I have a grid of tiles of a known finite size that forms a map. Some of the tiles inside the map are put into a set known as a territory. This territory is connected, but nothing is known about its shape. Most of the time it would be a fairly regular blob, but it could be very elongated in one direction, and it could potentially even have holes. I am interested in finding the (outer) border of the territory.
That is, I want a list of all the tiles that touch one of the tiles in the territory without itself being in the territory. What is an efficient way of finding this?

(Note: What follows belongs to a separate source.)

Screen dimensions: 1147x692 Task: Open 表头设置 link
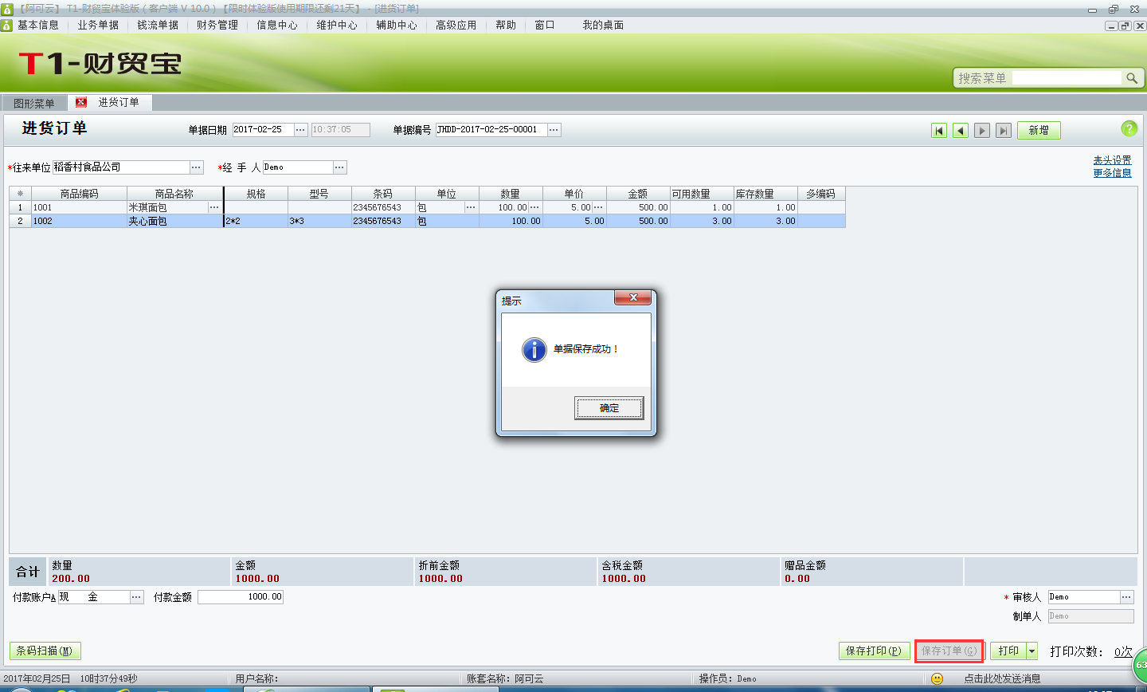pos(1112,159)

For extra difficulty, it happens that my tiles are hexes, but I suspect this doesn't make too much difference, each tile is still labelled with an integer x and y coordinate and, given a tile, I can easily find its neighbors. Below are a few examples: The black is the territory, and the blue the border I want to find. This in itself, is not a difficult problem, One simple algorithm for this, in pseudo-python, is:
def find_border_of_territory(territory):
border = []
for tile in territory:
for neighbor in tile.neighbors():
if neighbor not in territory and neighbor not in border:
border.add(neighbor)
However this is slow and I would like something better. I have an O(n) loop over the territory, another loop (a short one, but still) over all the neighbors, and then I have to check membership over two lists, one of which is of size n. That gives an awful scaling of O(n^2). I can reduce that to O(n) by using sets instead of lists for border and territory so that membership is fast to check, but it still isn't great. I expect there to be many cases where the territory is large but the border is small due to a simple area vs line scaling. For example if the territory is a hex of radius 5, it is of size 91 but the border is only of size 36.
Can anyone propose something better?
Edit:
To answer some of the questions below. The territory can range in size, from about 20 to 100 or so. The set of tiles forming the territory is an attribute of an object, and it's this object that needs a set of all the border tiles.
Initially the territory is created as a block, and then mostly gains tiles one by one. In this case, it is true that the fastest way is just to keep a set of the border and only update it on the tile that is gained. Occasionally a big change to the territory might happen - so it will need to be recalculated fully then.
I'm now of the opinion that doing a simple border-finding algorithm is the best solution. The only additional complexity this raises is to ensure that the border is recalculated every single time it might need to be, but not more than that. I'm pretty confident that this can be done reliably in my current framework.
As for timing, in my current code I have some routines that need to check every tile of the territory . Not every turn, but on creation and occasionally afterwards. That takes over 50% of the running time of my suit of test code even though it is a very small part of the complete program. I was therefore keen to minimise any repeats. HOWEVER, the test code involves a lot more object creation than a normal running of the program (naturally), so I realise this might not be very relevant.